The physical links between focus and eye direction are reflected in the organisation of the brain so that the system responsible for focus is linked with the system that controls eye direction. In scientific jargon, the systems are said to be ‘neurally cross-linked’. It’s probable that these neural cross-links evolved as a mechanism for minimising surprise when one or other system altered to look towards an object located at a different distance.
The problem with existing virtual environments is that the computer generated images are shown on two dimensional screens, meaning that the eyes must stay focused in one location. However, the presentation of three dimensional binocular images forces the eyes to change direction as if they were gazing at a near or far object. This mismatch between the focusing and eye alignment systems creates surprise, and this places pressure on the human visual system to adapt to minimise this surprise.
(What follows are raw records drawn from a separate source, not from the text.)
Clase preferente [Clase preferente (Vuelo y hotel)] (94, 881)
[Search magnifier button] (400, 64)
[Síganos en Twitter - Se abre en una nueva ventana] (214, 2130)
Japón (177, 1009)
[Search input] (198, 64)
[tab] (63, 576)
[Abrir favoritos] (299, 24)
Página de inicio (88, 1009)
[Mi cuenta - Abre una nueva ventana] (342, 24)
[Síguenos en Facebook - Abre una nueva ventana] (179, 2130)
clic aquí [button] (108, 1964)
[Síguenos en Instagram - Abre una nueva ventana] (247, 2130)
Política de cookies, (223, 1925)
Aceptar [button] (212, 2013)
It’s known that these short-term adaptation pressures can cause headaches and sore eyes in users and potentially make it harder for someone to concentrate on a visual task (such as reading a book). The long term consequences are simply unknown.
The future of virtual reality
It may turn out that the human brain can adapt to these unnatural pressures without any long term problems. But it’s also possible that these pressures may cause long term difficulties. These issues are of particular concern in young children who may be more susceptible to disruptive pressures owing to their developing brains.
These problems were first identified over two decades ago but a suitable solution is still to be found. One simple fix is to avoid presenting three dimensional binocular images and this may be sensible in some settings. But our own research has shown that more creative projects and a number of tasks — including surgery — require these three dimensional projections.
This means that innovative solutions need to be found to this problem and all aspects of how we interact with virtual reality displays. Finding solutions that crack these problems will revolutionise human-computer interaction and help realise the massive potential of virtual reality to usher in an era where the problems associated with traditional computer interaction — such as neck and back pain — become relegated to medical history.
Virtual reality at Leeds
Virtual reality is used across the University from research to improving our teaching practice.
Virtuocity is a research centre aimed at using the latest technology to develop solutions to the problems modern cities face and to design better cities. The centre includes the University’s driving simulator — one of the most advanced in the world.
Virtual reality in teaching
The University uses a number of virtual reality applications to aid teaching including simulation technology to help dentistry students to hone their drilling skills on virtual patients and our award winning virtual landscapes, which enables our students to go on virtual field trips.
Born in Bradford is a major project researching the reasons for poor health outcomes in the city. Mark Mon-Williams uses elements of virtual reality to test children’s development as part of the project.
Our team of engineers, scientists and clinicians use virtual reality to design and build robots used for a variety of purposes - from helping patients to recover after a stroke, to exploring chambers in the great pyramids in Egypt.
The newly established Cultural Institute at the University aims to generate research by facilitating collaborations with the creative industry including research into virtual and augmented reality . The Institute works with bodies such as Creative England and UKIE.
PAC Lab is a research group which looks at human interactions with virtual environments. The group brings together experts in experimental psychology, engineering and clinical medicine.